**Try it:** Which of the lines below contain the string "target"? Copy each one.
* * * * * * *
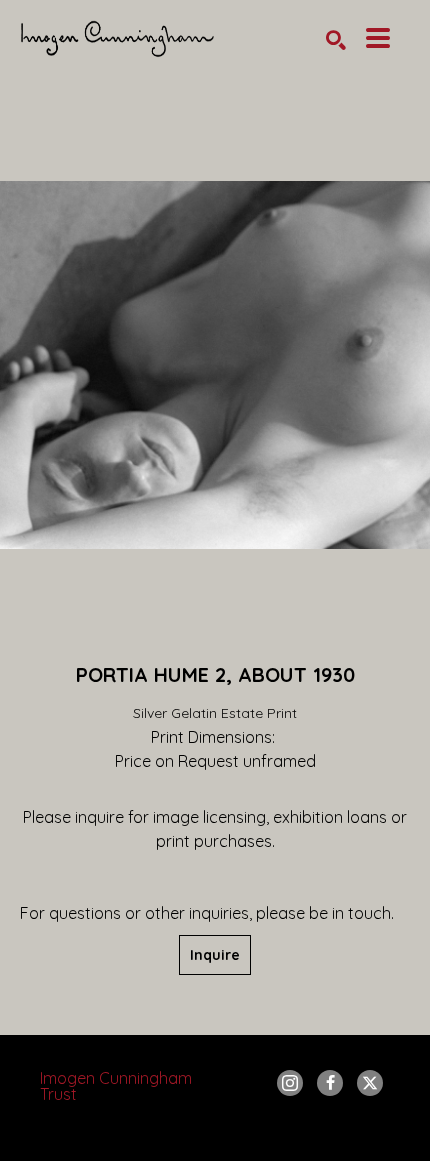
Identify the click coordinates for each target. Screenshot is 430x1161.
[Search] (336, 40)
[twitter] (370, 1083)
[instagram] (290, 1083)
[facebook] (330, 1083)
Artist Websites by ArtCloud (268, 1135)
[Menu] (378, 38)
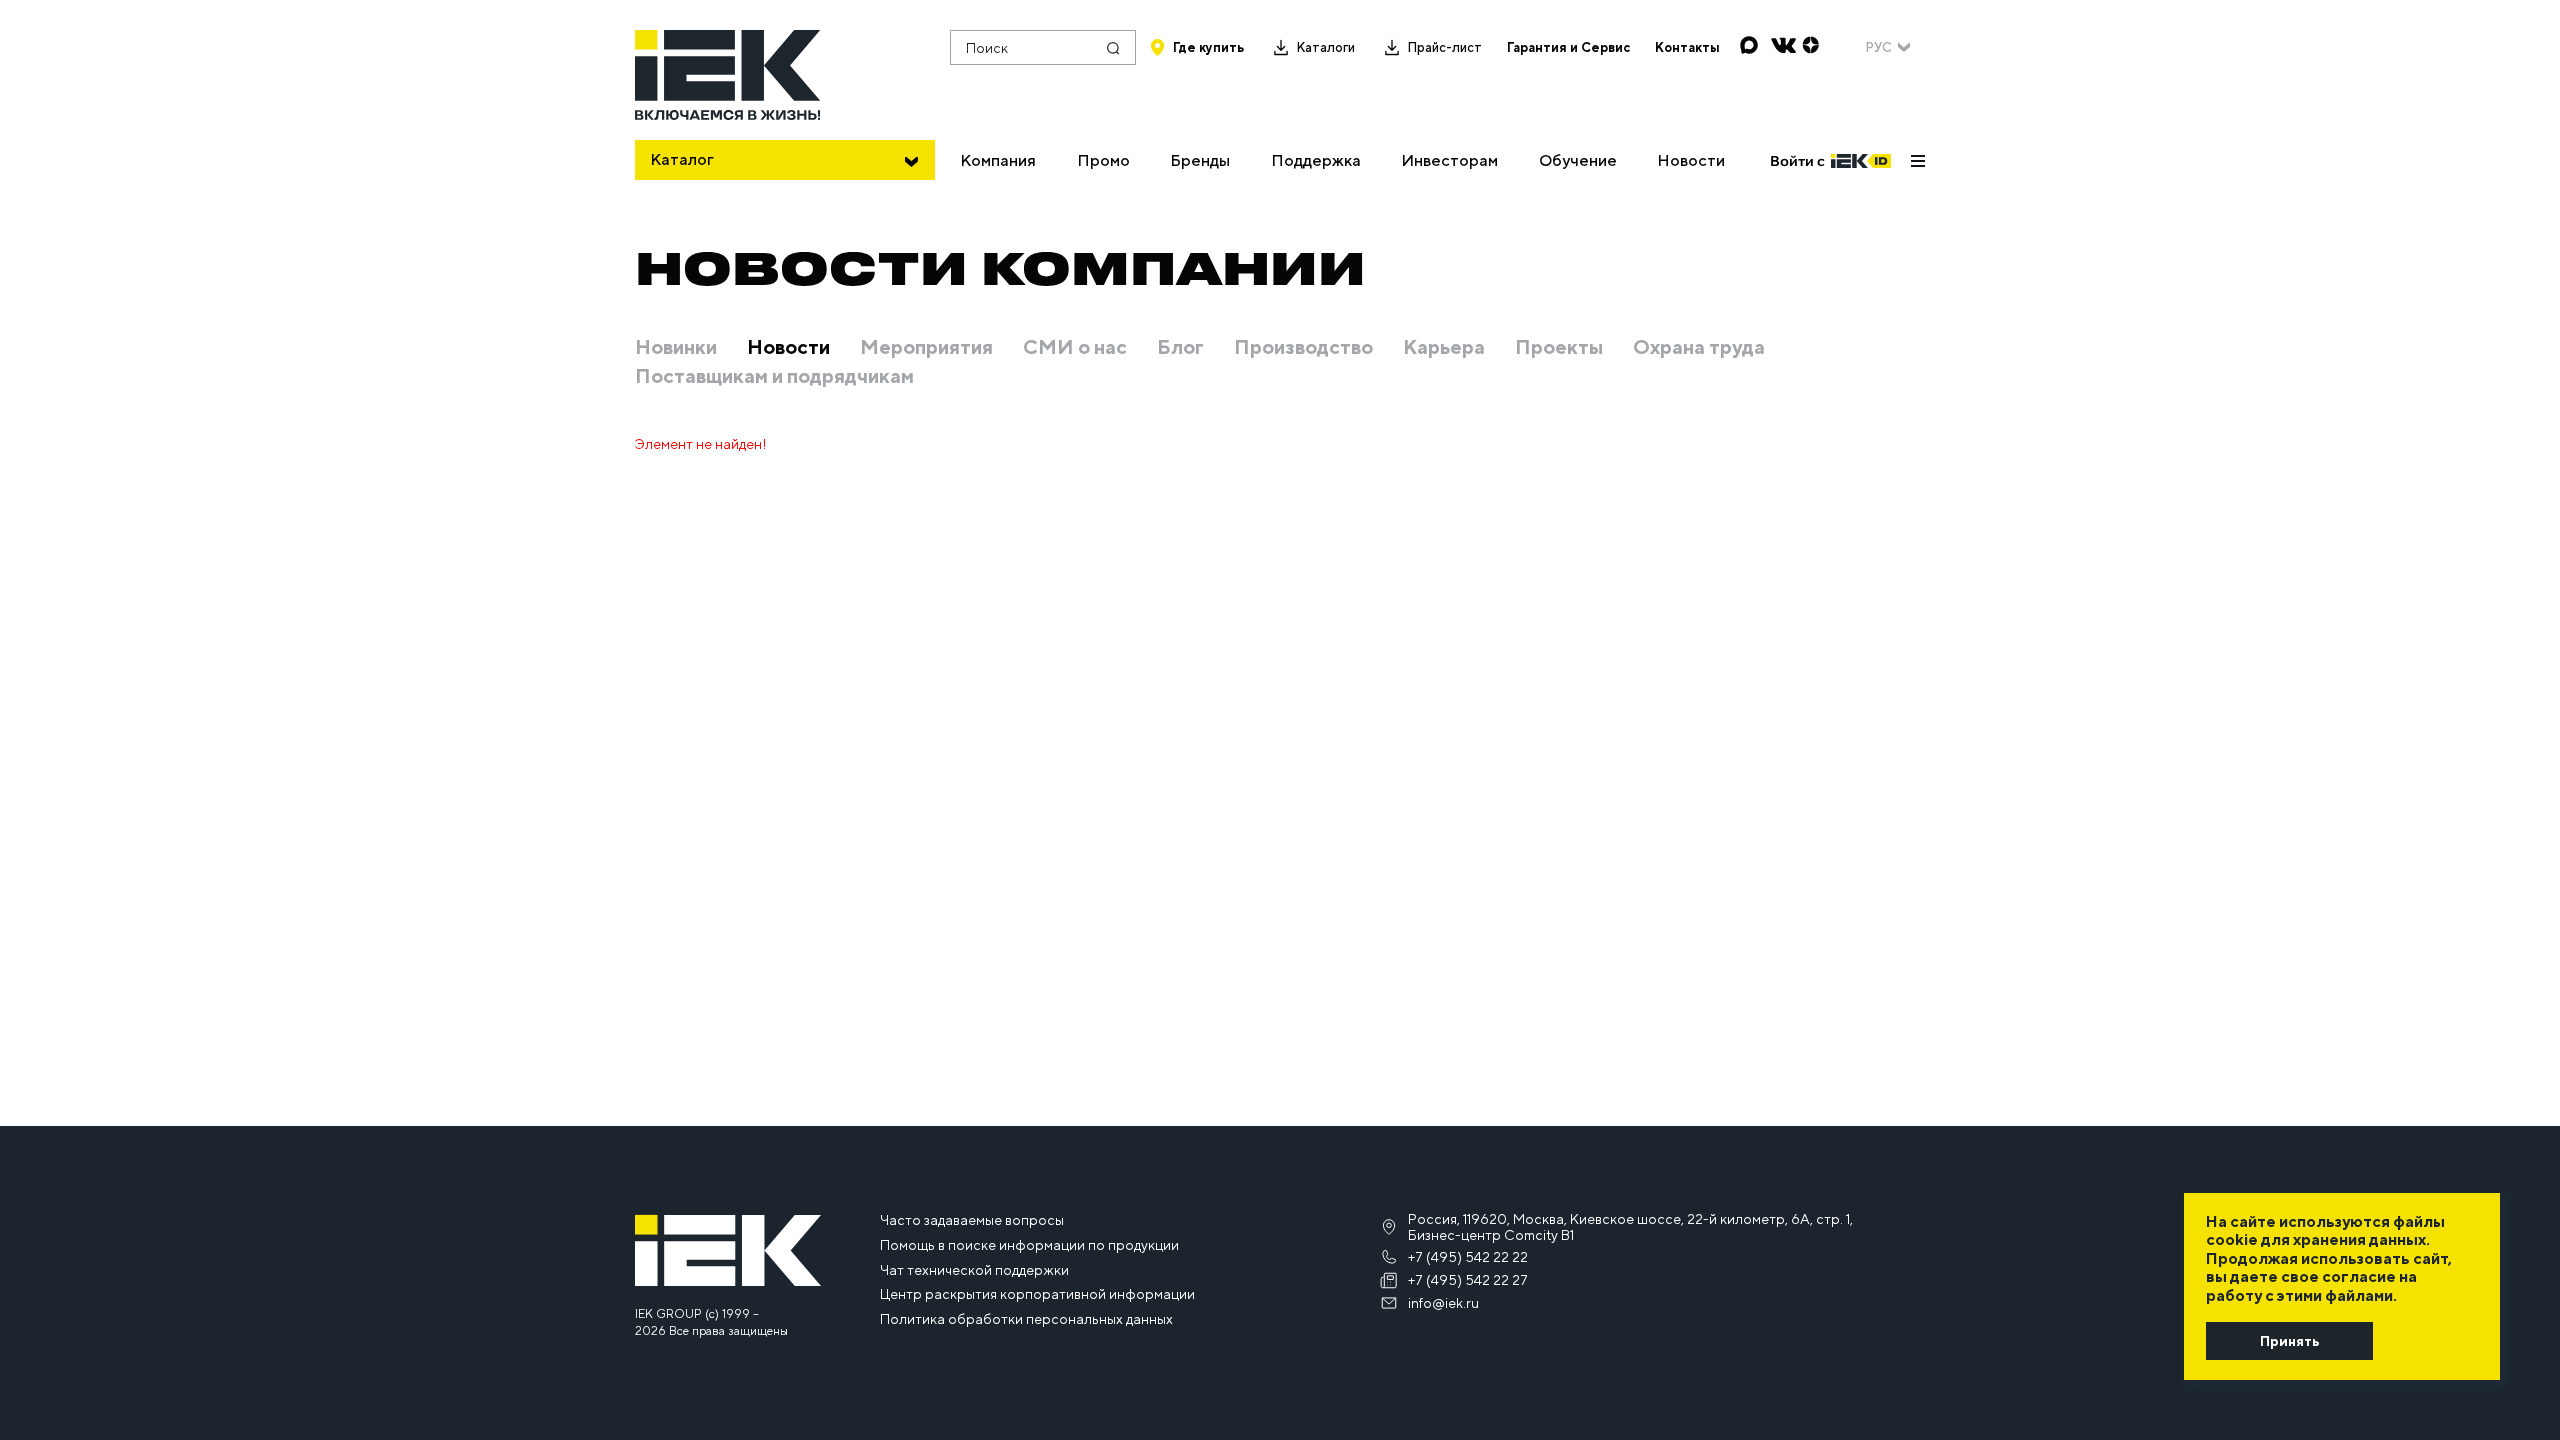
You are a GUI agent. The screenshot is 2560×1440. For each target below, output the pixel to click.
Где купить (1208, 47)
* * * * * * *
**Task response:**
Identify the click coordinates for each target. Screenshot is 430x1161.
You are a GUI agent. The screenshot is 2560×1440. For each target below, output the pixel to click.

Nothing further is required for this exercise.